Replace tracing garbage collection with move-semantics and ownership, using the Immix allocator
In the last couple of days I've been looking at ways to introduce some form of (im)mutability to Inko. This is needed to make constants safe. Take this code for example:
let NUMBERS = Array.new(10, 20, 30)
Here we define a constant NUMBERS
, and assign it an array of three integers.
Constants are allocated on the permanent heap, and are never garbage collected.
Inko's processes in turn don't share memory with each other, but they can
access this permanent heap. This is necessary so they can access types, methods,
etc.
But this introduces a problem: it's possible for one process to modify these constants (e.g. by pushing values into the array), while another is reading from it. This can introduce race conditions, memory corruptions, etc.
To prevent this from happening, I looked into the possibility of introducing (im)mutable data types. Similar to for example Rust, you'd declare if your types/values are mutable or not. Constants then would be declared immutable, preventing them from being modified (concurrently).
Unfortunately, this has proven to be tricky. Take this code for example:
object Person {
@name: String
def init(name: String) {
@name = name
}
}
Person.new('Alice')
Here we create a Person
object/class, and its constructor (init
) assigns the
given name to the @name
field (@name
is basically syntax sugar for
self.name
). Let's say we introduce mutability, and specifically make it
transitive. That is, if a type T is mutable, all of its fields and sub-types are
also mutable. This creates a problem: the argument name
is immutable, but the
field assigned to (@name
) is mutable. Since you can't replace a mutable type
with an immutable one (= you wouldn't be able to mutate it), this will produce a
compiler error.
Another problem comes with return types. When writing a method, we may not know
if the returned type should be mutable or not. For some types this may not
matter, but when returning collections it might. Imagine you have a partition
method that returns a tuple in the form (A, B)
. Should this tuple and its
child values be mutable, or immutable? If we make it immutable, what happens if
a user wants to modify A
or B
? This could result in the following:
- Developers simply mark all their return types as mutable, somewhat defeating the purpose of introducing immutability (even if users can turn these types into immutable ones).
- You end up with duplicate methods:
partition
for an immutable return type, andpartition_mut
for a mutable one.
Neither is ideal. Combined with the issue of constructors, and the setup is likely to cause more frustration than benefits.
With this in mind I thought of the following: what if we introduce the concept of ownership and move-semantics, kind of like Rust. This would solve several problems:
- For the constructor we would take ownership of the values. This way we don't end up trying to assign immutable fields to mutable ones.
- When returning types, we just return them as owned; leaving the decision of mutability up to the user.
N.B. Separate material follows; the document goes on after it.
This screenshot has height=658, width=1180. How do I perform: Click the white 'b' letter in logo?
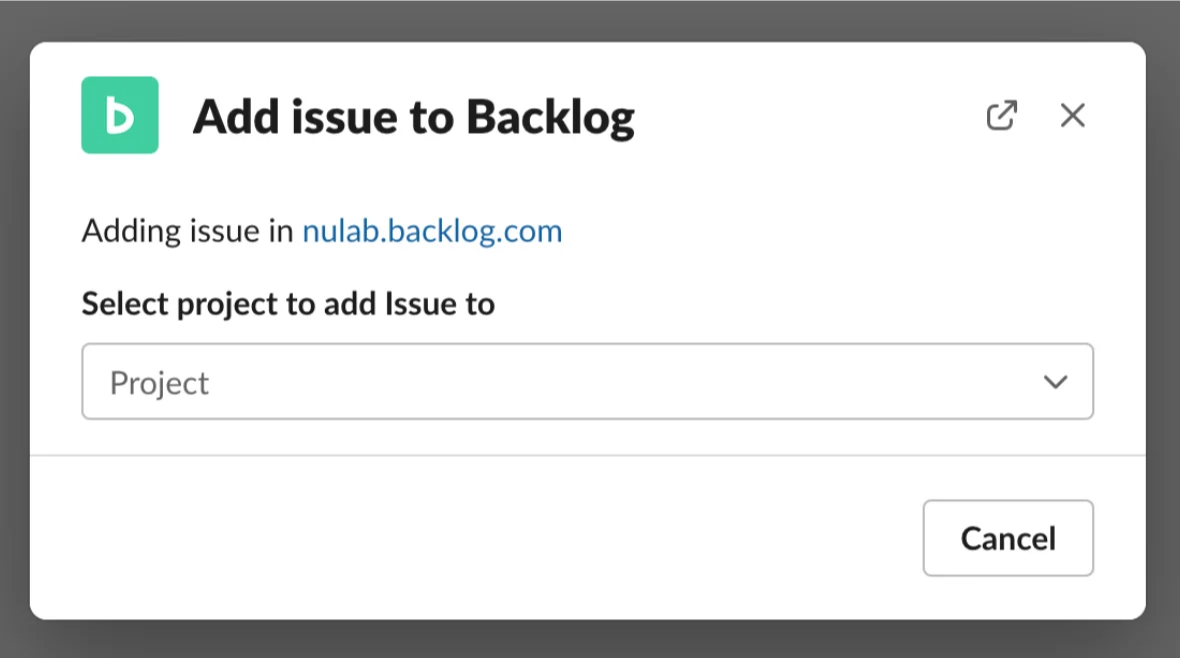click(x=120, y=115)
Then I thought more about this, and realised this opens up the way to several other optimisations:
- We can switch from tracing garbage collection to reference counting, making memory management more deterministic.
- Relying on move-semantics means most reference counting can be removed.
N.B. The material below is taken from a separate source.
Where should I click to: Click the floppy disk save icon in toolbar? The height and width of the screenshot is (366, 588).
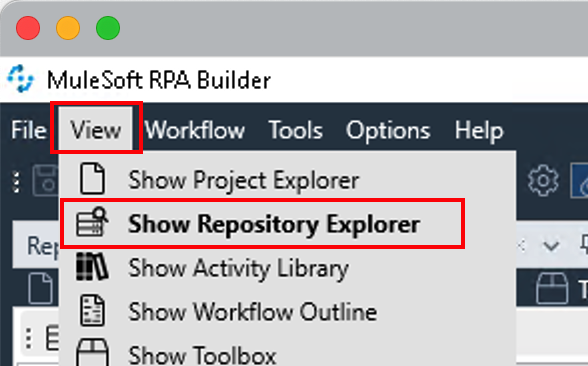click(46, 181)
- We can introduce destructors that are triggered when the object is released,
instead of using an approach like Go's
defer
expression. - We can prevent developers from using already closed objects. So if you close a file, you can no longer write to it again (currently this produces a panic).
- We could remove a substantial amount of code currently dedicated to the garbage collector, the write barrier, the remembered set, etc.
- If we retain the Immix allocator, we would still have fast allocations; without the usual problems that a free-list allocator brings.
- Since Inko processes don't share memory, reference counting updates don't need to be atomic; reducing overhead.
There are several challenges though. Fragmentation is an issue we need to deal with, preferably a way that does not involve scanning all live objects and moving objects; that would be too expensive. We'd also have to decide that do with closures that move values, and what happens when you return a closure that captures a reference but not the value it refers to. The ideas I have are currently as follows:
- Closures of type
do
can't move values, and can be called many times. - Closures of type
do once
can move values, but are consumed when called. - Closures capturing references can't escape their surrounding scope, enforced using some form of escape analysis.
Single ownership of memory is also frustrating at times, and especially for a more high-level language like Inko I think it's too limiting. Instead, I'm thinking of a multi-ownership approach. The rough idea is as follows:
Given an owned type T, you can obtain either an immutable or a mutable borrow. Passing these around does not involve reference counting changes, but you can't move the pointed-to value when these borrows exist. This is nothing new, and Rust does this.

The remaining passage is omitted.